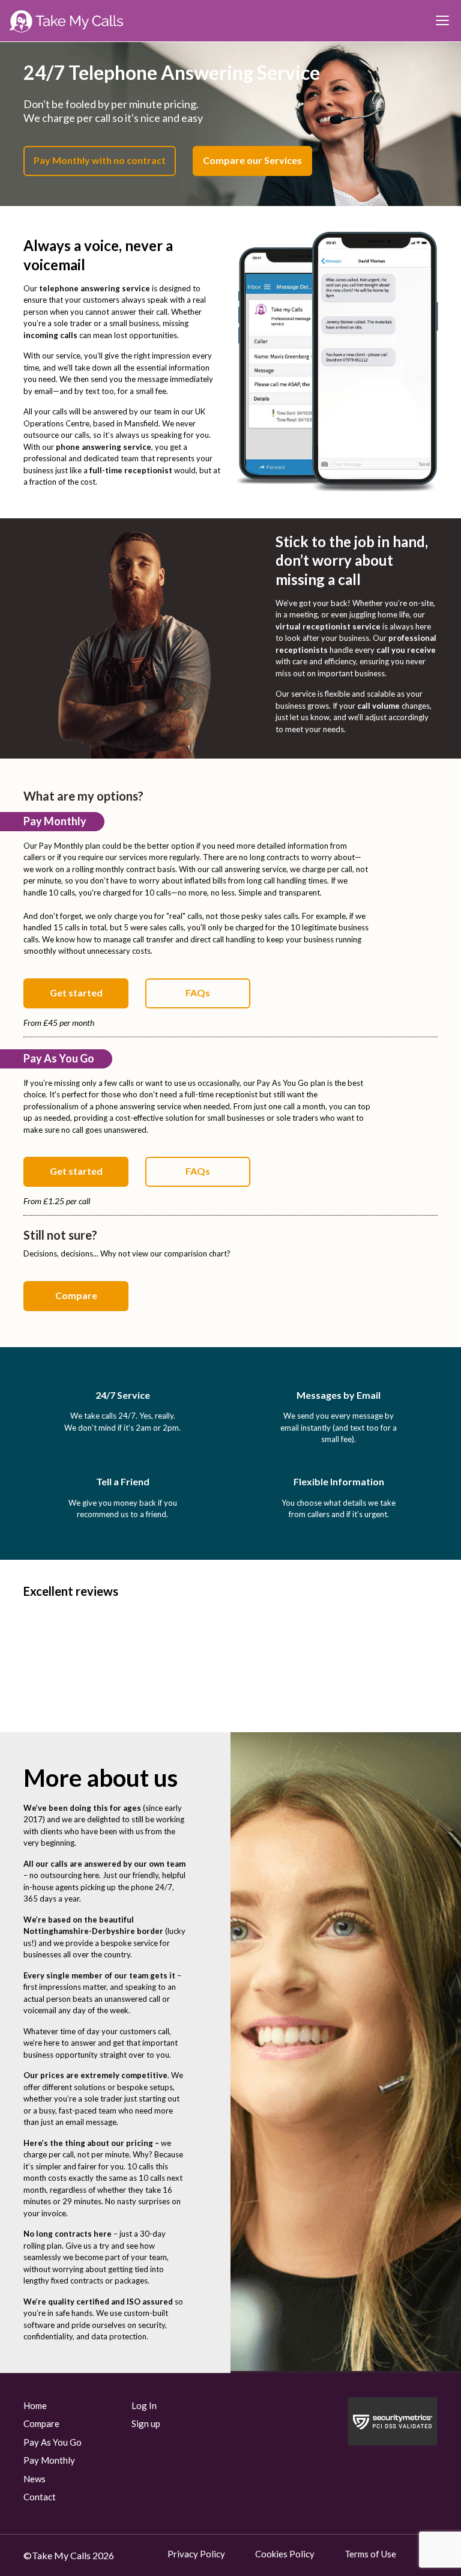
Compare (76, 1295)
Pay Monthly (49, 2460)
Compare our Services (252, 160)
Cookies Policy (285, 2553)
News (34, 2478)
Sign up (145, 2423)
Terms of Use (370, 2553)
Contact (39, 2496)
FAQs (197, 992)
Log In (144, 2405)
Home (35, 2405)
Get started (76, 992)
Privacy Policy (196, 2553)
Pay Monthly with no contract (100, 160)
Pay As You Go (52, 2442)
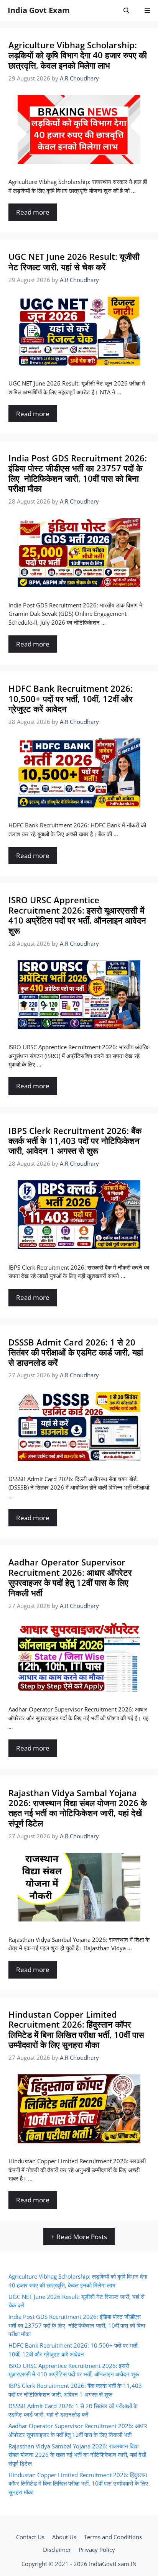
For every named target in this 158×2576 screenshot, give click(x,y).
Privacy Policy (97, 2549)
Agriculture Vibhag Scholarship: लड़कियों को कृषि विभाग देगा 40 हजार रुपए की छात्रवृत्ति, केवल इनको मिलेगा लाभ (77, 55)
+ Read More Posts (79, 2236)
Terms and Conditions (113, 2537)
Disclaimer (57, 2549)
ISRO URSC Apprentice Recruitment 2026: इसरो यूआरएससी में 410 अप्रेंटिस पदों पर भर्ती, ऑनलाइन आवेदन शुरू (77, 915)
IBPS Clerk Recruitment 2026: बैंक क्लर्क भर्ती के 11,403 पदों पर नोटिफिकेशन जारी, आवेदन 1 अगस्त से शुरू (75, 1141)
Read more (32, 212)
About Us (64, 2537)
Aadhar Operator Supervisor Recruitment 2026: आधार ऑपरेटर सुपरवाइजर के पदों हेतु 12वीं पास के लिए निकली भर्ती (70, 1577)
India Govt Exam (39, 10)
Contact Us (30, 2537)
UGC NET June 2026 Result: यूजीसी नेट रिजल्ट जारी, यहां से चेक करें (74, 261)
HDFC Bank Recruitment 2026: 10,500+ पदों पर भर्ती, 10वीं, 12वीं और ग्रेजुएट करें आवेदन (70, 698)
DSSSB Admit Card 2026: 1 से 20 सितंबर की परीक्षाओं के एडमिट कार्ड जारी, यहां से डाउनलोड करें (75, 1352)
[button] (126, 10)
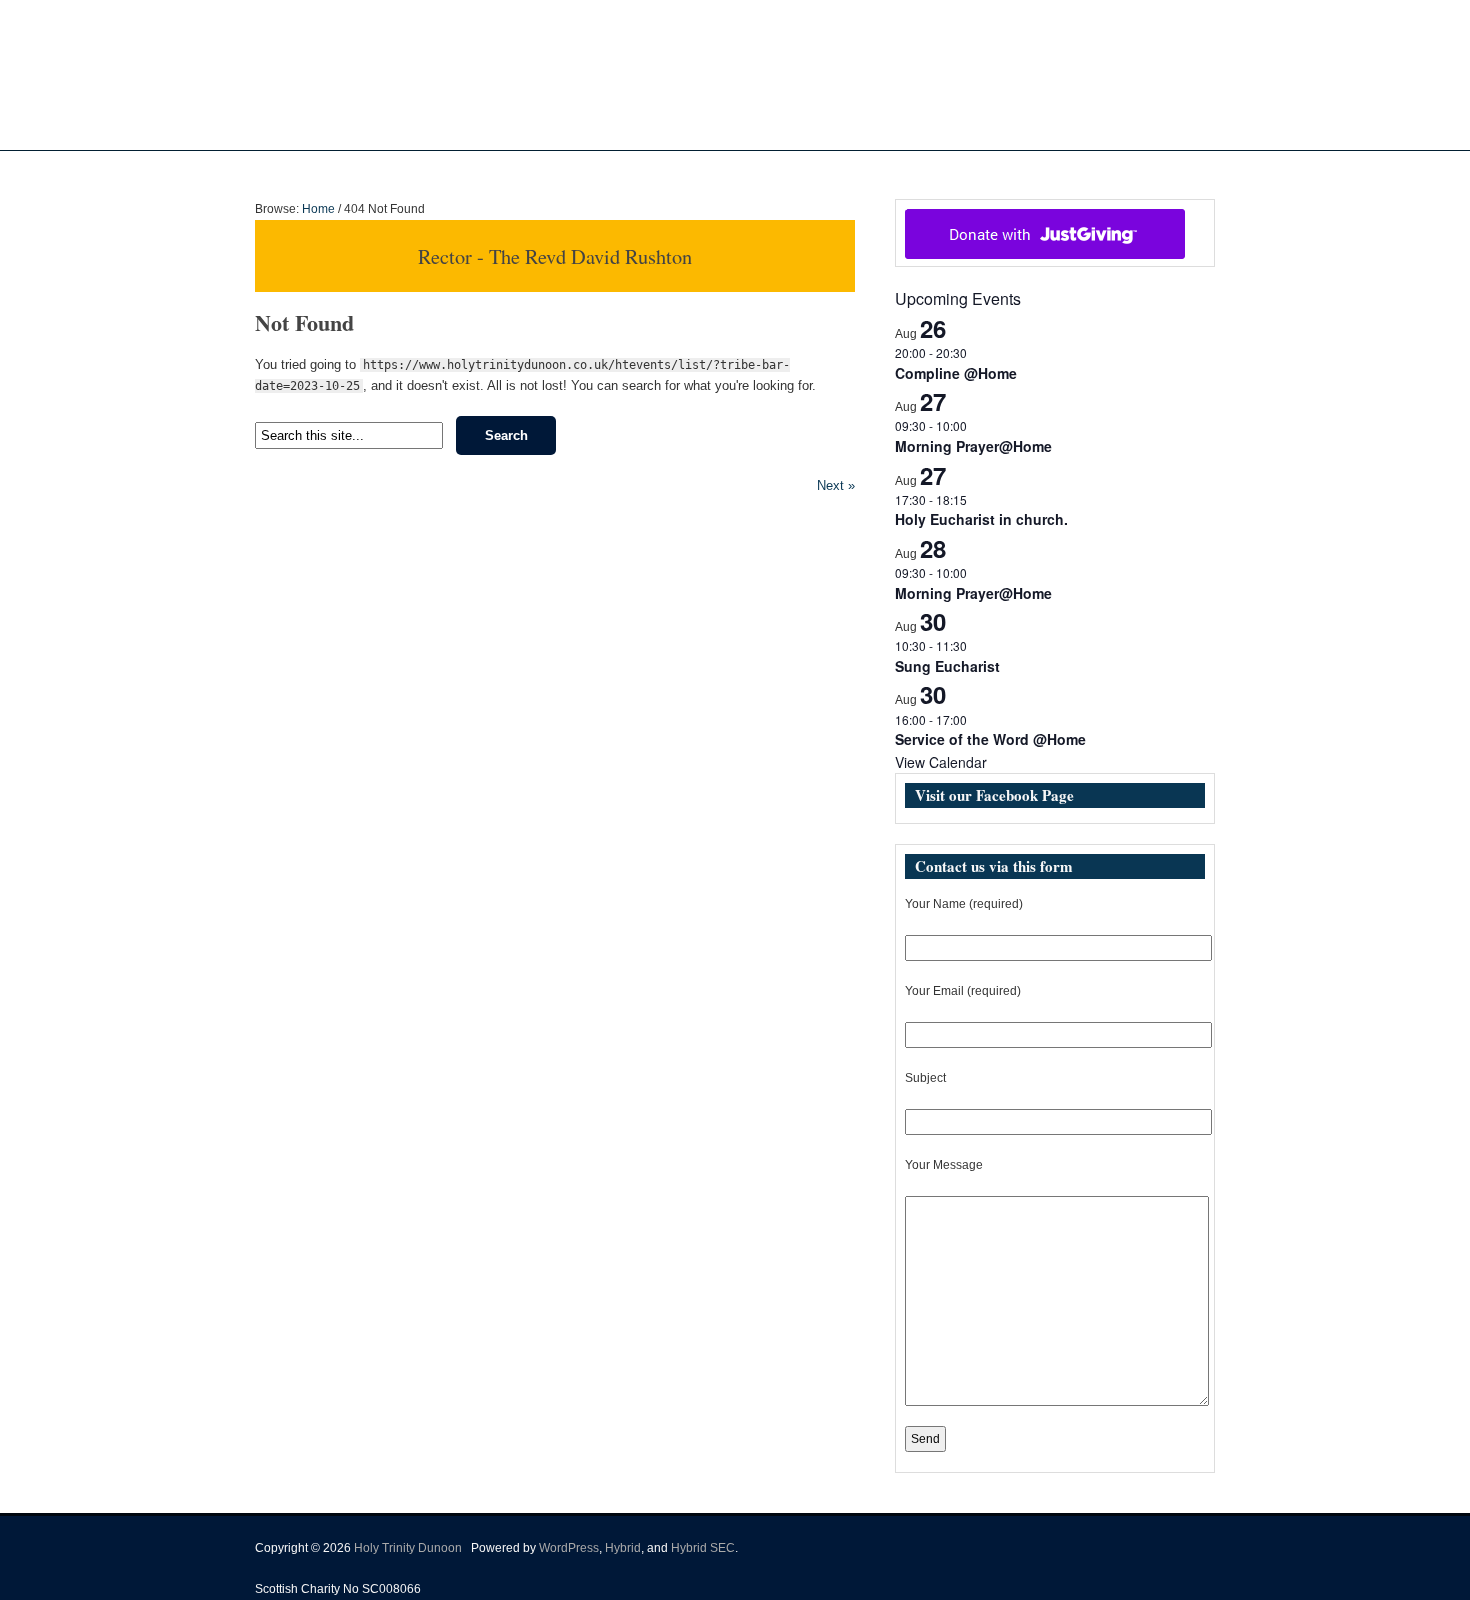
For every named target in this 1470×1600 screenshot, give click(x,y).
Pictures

» WHAT THE TASK ASKS
Write out each line of the data above exactly, starting at the top and finishing with the line containing "Get started (76, 992)"; omit the pictures.

» RESPONSE TO THIS EXERCISE
Compare (76, 1295)
Pay Monthly (49, 2460)
Compare our Services (252, 160)
Cookies Policy (285, 2553)
News (34, 2478)
Sign up (145, 2423)
Terms of Use (370, 2553)
Contact (39, 2496)
FAQs (197, 992)
Log In (144, 2405)
Home (35, 2405)
Get started (76, 992)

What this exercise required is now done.